Precedent: Secondary Gateway — defined by a prominent building

The Secondary Campus Gateways are not as prominent as the Primary Gateways in terms of vehicular entry or volume of exposure but are significant because of their heritage representation and link to downtown Brandon.

Lorne Avenue and 18th Street Gateway

The Lorne Avenue and 18th Street Gateway has great significance in the Campus Master Plan as it represents the terminus to the first campus building, Clark Hall and therefore functions as the heritage gateway into the Campus. The alignment of Clark Hall is aligned on axis with what was a grand east-west avenue at the time.

The placement of the building allows for long views to the University from the east neighbourhood, and back toward the City. This gateway is enhanced as a formal pedestrian-oriented entryway into the Campus, while defining a collegiate place of arrival.

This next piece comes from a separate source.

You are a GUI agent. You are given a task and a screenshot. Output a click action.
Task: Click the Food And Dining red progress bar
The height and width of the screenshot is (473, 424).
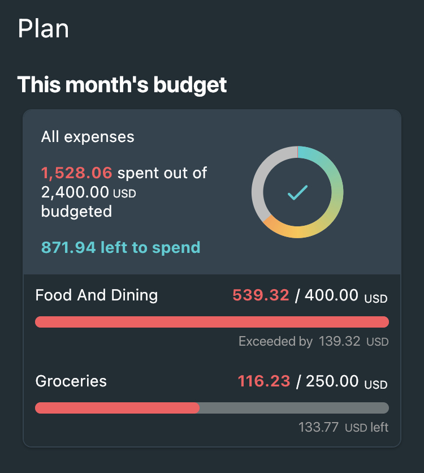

  • This gateway is to be represented in the enhancement of the formal open space fronting Clark Hall. (Refer to the Formal Front Plaza Forecourt section of the Open Space Framework for policies regarding design of the gateway space).
  • Gateway treatments must reflect high-quality design and materiality and should be respectful of and enhance the significance of Clark Hall.
  • Gateway treatments must not detract from Clark Hall, or obscure views to the building.
  • Streetscape enhancement for 18th Street must include safe signalized pedestrian crossings at the intersection. Enhanced materials should be used for the crosswalk and a raised intersection treatment should be considered.

Princess Avenue and 18th Street Gateway

Precedent: Secondary Gateway — defined by landscaping

Princess Avenue is the main connection between the Campus and downtown. It is the north easterly face to the community and the first point of contact with the Campus for travellers coming from a northerly direction. This is the forested face of the University, represented by a remnant heritage landscape that, in itself, can be enhanced as a strong gateway feature.


  • The gateway treatment at this intersection should be of a scale that is complementary to the surrounding residential fabric and engage the heritage landscape. Subtle treatments such as free standing art framed by the trees, or a low stone wall with BU signage and integrated seating are welcoming and engaging.
  • The streetscape design must include safe pedestrian crossings at the intersection. Enhanced materials should be used for the cross-walk and a raised intersection treatment should be considered.